Hi Rakesh, I think the issue is because of the old cephdeploy.conf file in your working directory i.e, the directory which has the ceph configuration file and from where you run the ceph-deploy commands. You are trying to upgrade RHCS v1.2.3 to RHCS v1.3 using online repos (this is new for v1.3, previously it was only ISO based). Now even if you are correctly setting the online repos on admin and monitor node, ceph-deploy is still picking up the 'baseurl' in the local 'cephdeploy.conf' (it gets created when you run ice_setup in ISO based installation). Also, because of this ceph-deploy is creating ceph.list in monitor node with same baseurl as in admin node i.e, having the contents for ceph version 0.80.8.1 (Firefly). Please remove the old 'cephdeploy.conf' file from your working directory in admin node and try from the beginning. It should install the 0.94 (Hammer) version. I have also added this info in the doc. See: https://gitlab.cee.redhat.com/ngoswami/red-hat-ceph-storage-installation-guide-ubuntu/blob/v1.3/red-hat-ceph-storage-upgrade.adoc Note that this step to remove cephdeploy.conf file is only required when you are upgrading from ISO based 1.2.3 install to online repo based 1.3 install. For ISO to ISO upgrade, ice_setup program will automatically update the old cephdeploy.conf file with new information. Let me know if works for you.

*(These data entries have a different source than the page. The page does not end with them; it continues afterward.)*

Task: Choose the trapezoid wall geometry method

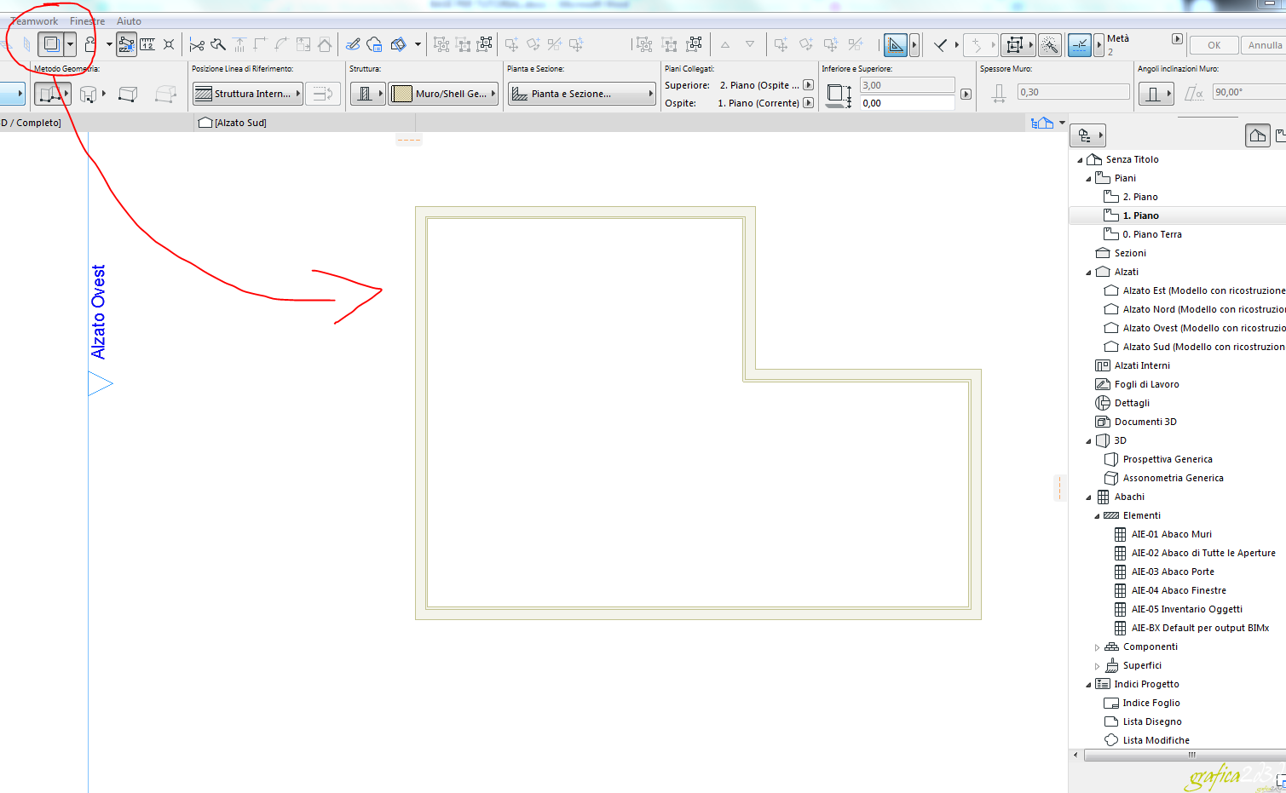Action: coord(128,94)
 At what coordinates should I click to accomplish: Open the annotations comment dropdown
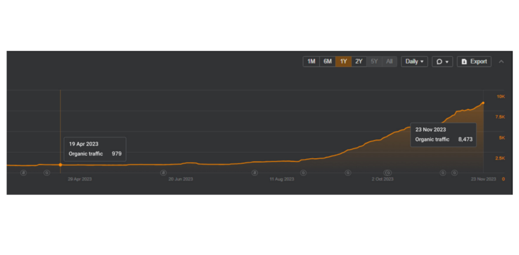(x=442, y=61)
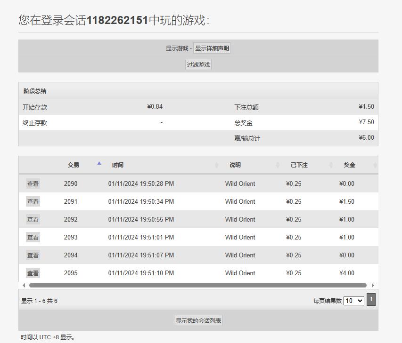This screenshot has width=402, height=343.
Task: Sort by the 奖金 column
Action: (x=349, y=165)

I logged into magna033 and saw the correct Ceph version. ubuntu@magna033:/etc/apt/sources.list.d$ ceph --version ceph version 0.94.1.7 (ede3a62fccbeb02d395769e7c75e637492be0ced)
Alfredo, From comment 12: >>Please remove the old 'cephdeploy.conf' file from your working directory in admin node Can this issue be fixed via code? Regards, Harish
After a lot of research we found out that .cephdeploy.conf has to be removed and Nilam too confirmed and updated the docs. After we found resolution, the upgrade went through. the pastebin is here : http://pastebin.test.redhat.com/305753. And Alfredo by the time you checked the machines, they were upgraded. !!.
(In reply to Harish NV Rao from comment #14) > Alfredo, > > From comment 12: > > >>Please remove the old 'cephdeploy.conf' file from your working directory in admin node > > Can this issue be fixed via code? > > Regards, > Harish No, because having one in the current working directory implies that you have configuration you want. If it doesn't find one, it will use one in $HOME/.cephdeploy.conf, and if that doesn't exist, it will create an empty one for the user.